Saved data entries
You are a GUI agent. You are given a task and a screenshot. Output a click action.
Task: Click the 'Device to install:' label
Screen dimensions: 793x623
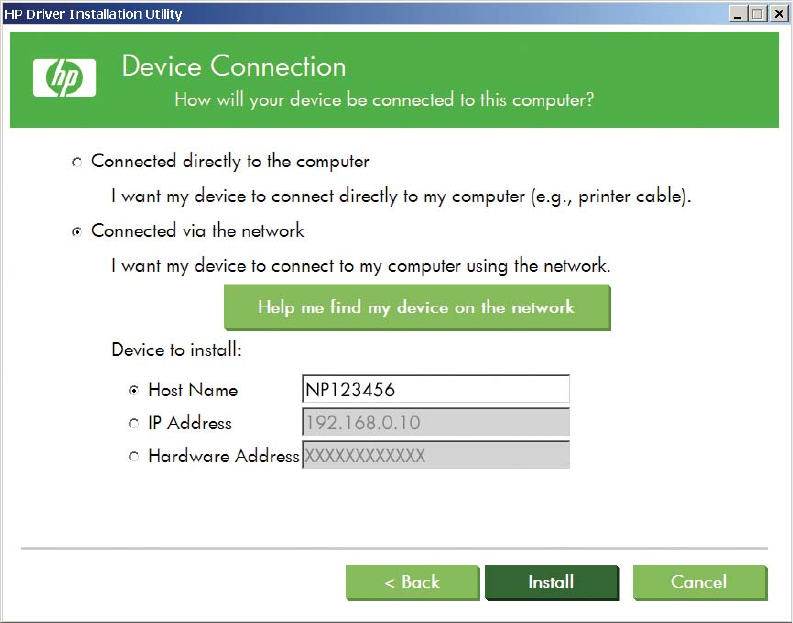177,351
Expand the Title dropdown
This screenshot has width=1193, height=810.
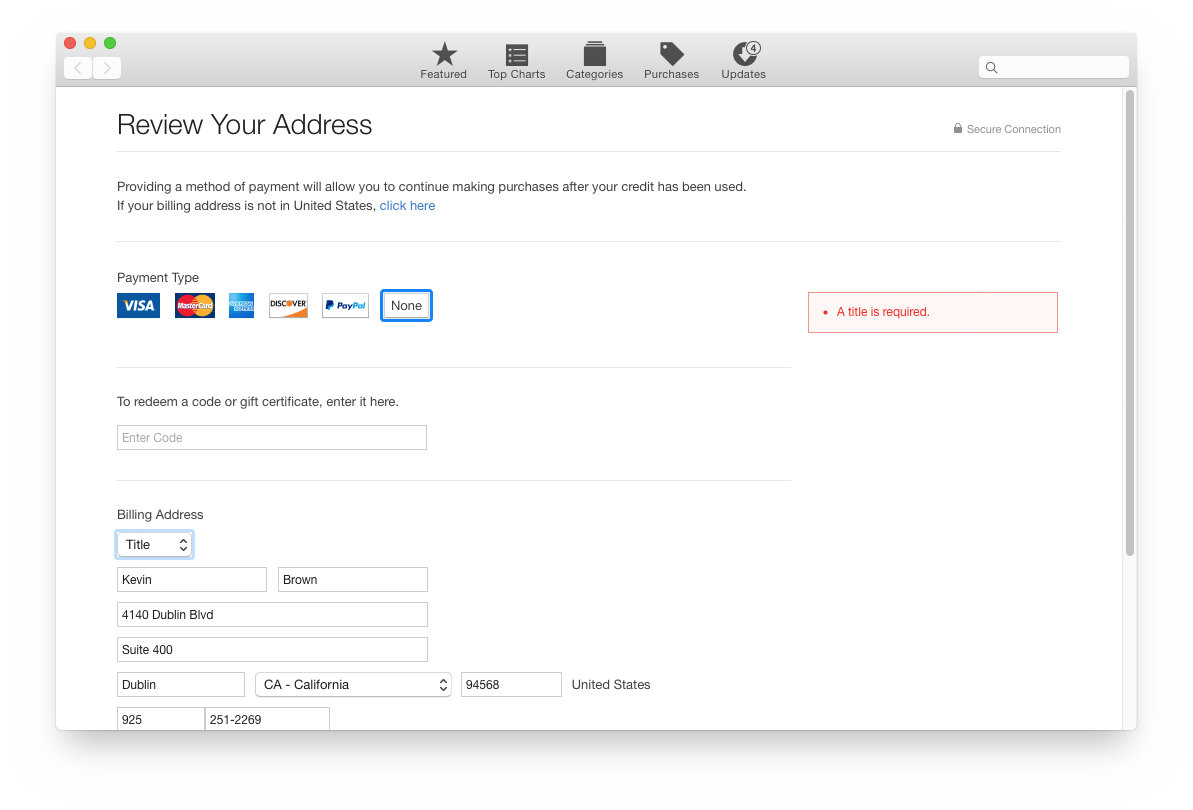click(155, 545)
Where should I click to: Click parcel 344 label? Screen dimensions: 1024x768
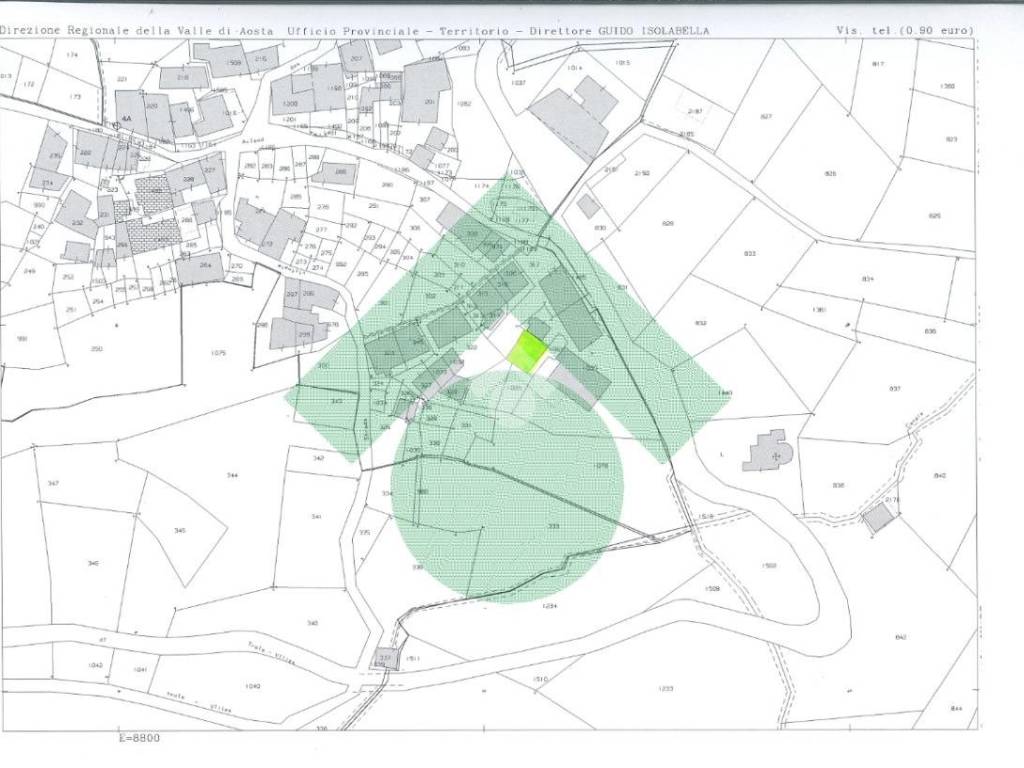(232, 475)

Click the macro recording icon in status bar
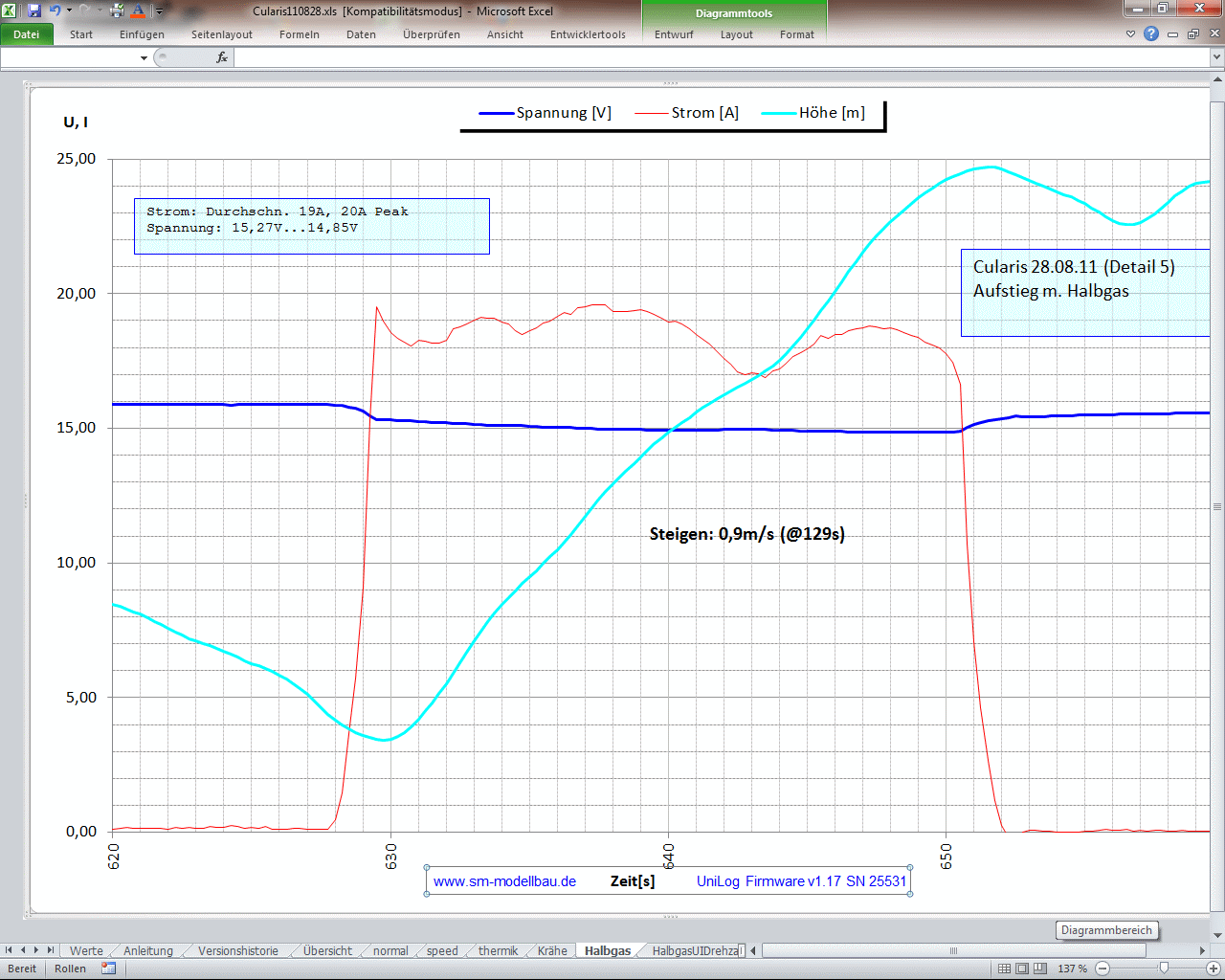click(x=108, y=969)
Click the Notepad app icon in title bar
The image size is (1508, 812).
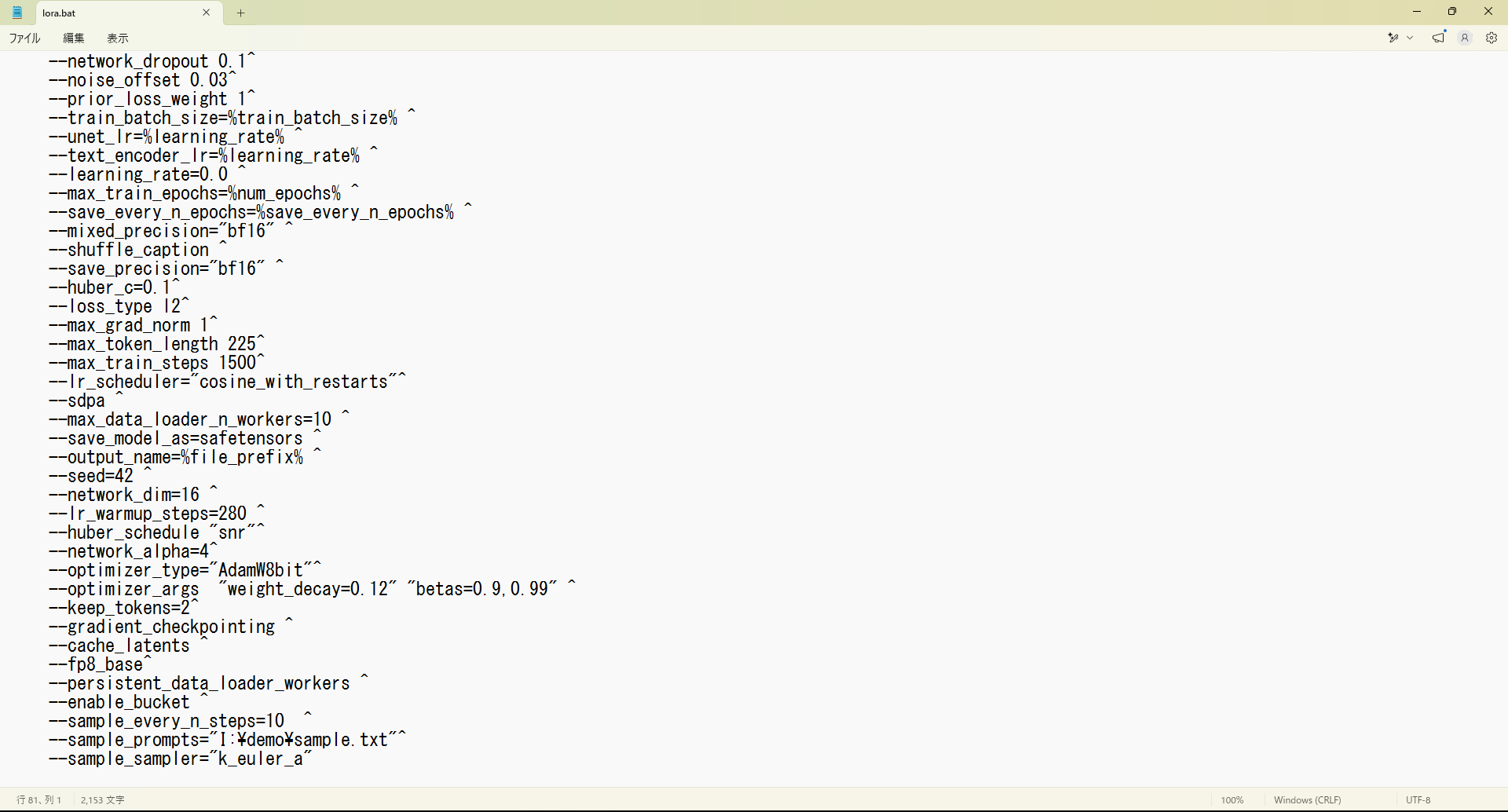coord(17,13)
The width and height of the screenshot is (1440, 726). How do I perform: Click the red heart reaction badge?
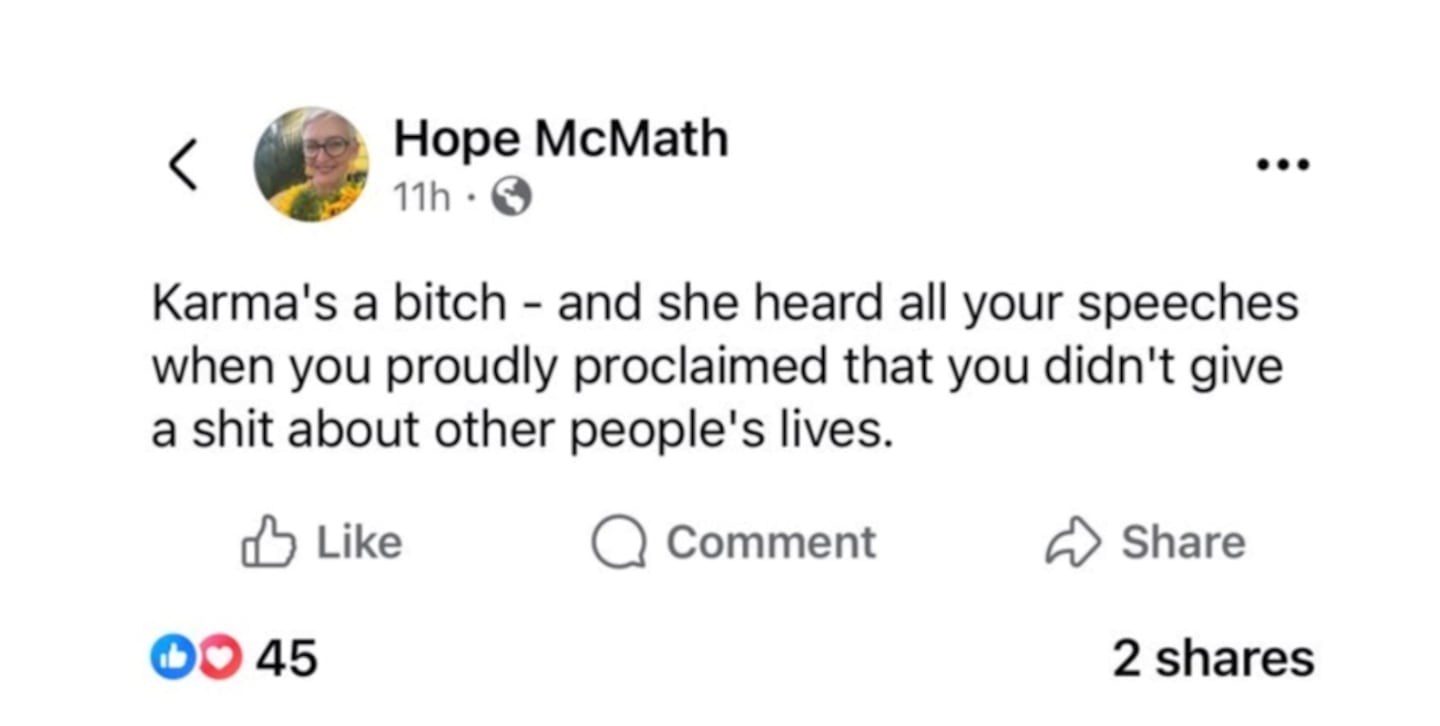pos(220,659)
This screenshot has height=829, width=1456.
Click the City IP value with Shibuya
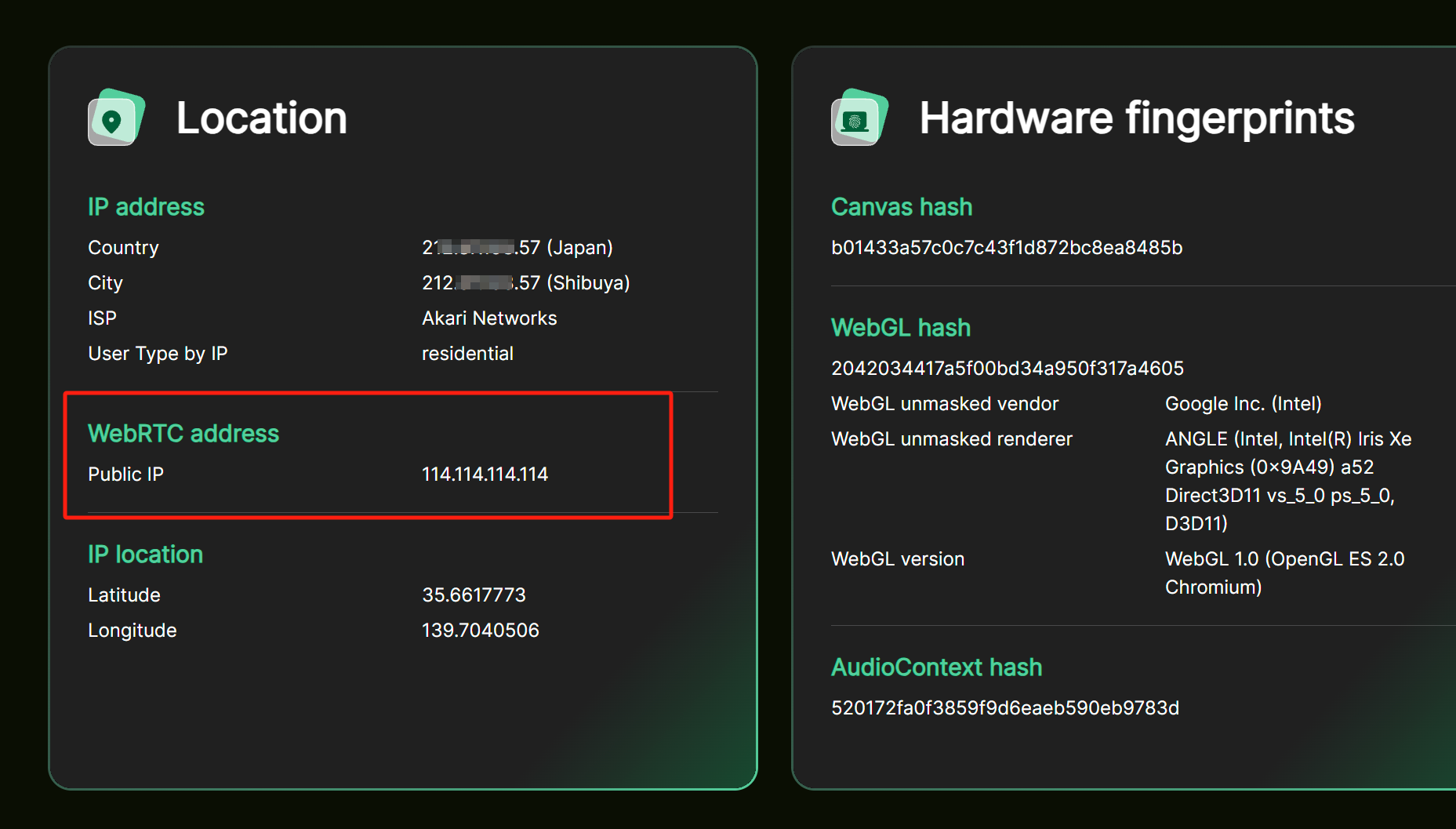[x=526, y=283]
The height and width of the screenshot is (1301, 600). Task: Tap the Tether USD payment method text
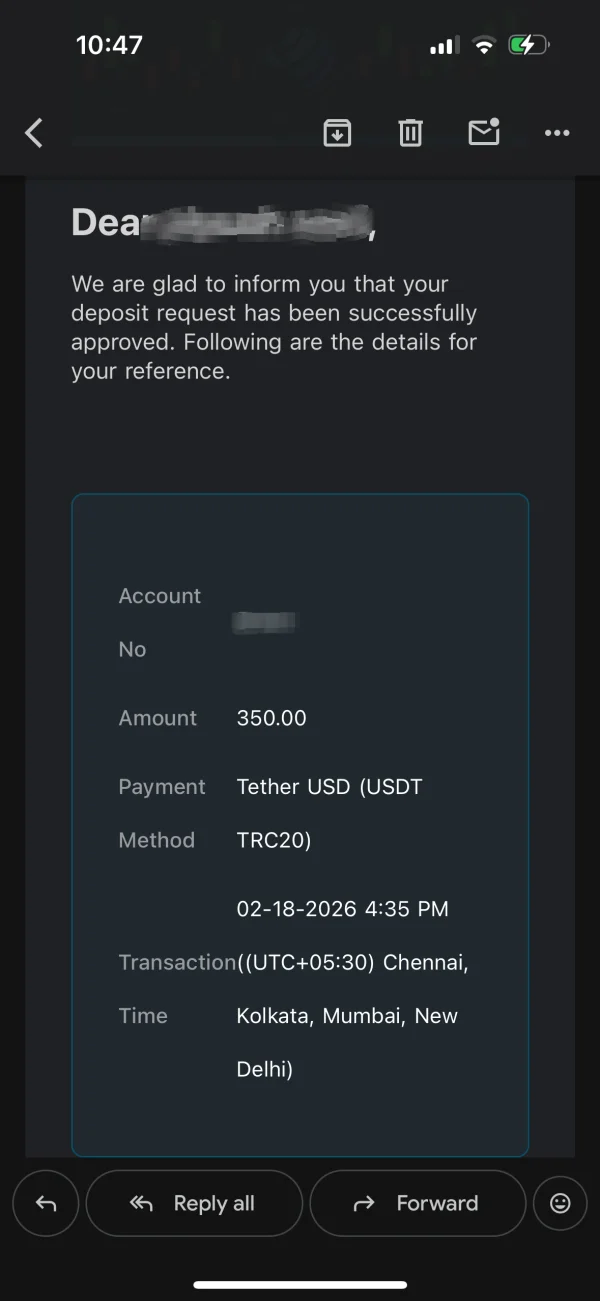tap(329, 787)
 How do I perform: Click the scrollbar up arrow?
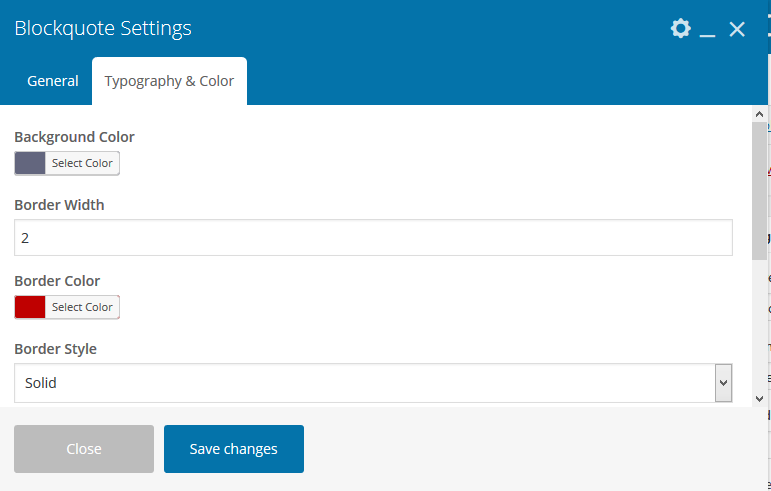[x=759, y=113]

*WHAT THIS TASK INVOLVES*
If the records contain pictures, skip them, and transcribe exactly every line from the one with "The height and" through the last line.

*REPLY*
The height and width of the screenshot is (1301, 600). Task: Tap the Tether USD payment method text
tap(329, 787)
 How do I perform: Click the scrollbar up arrow?
[x=759, y=113]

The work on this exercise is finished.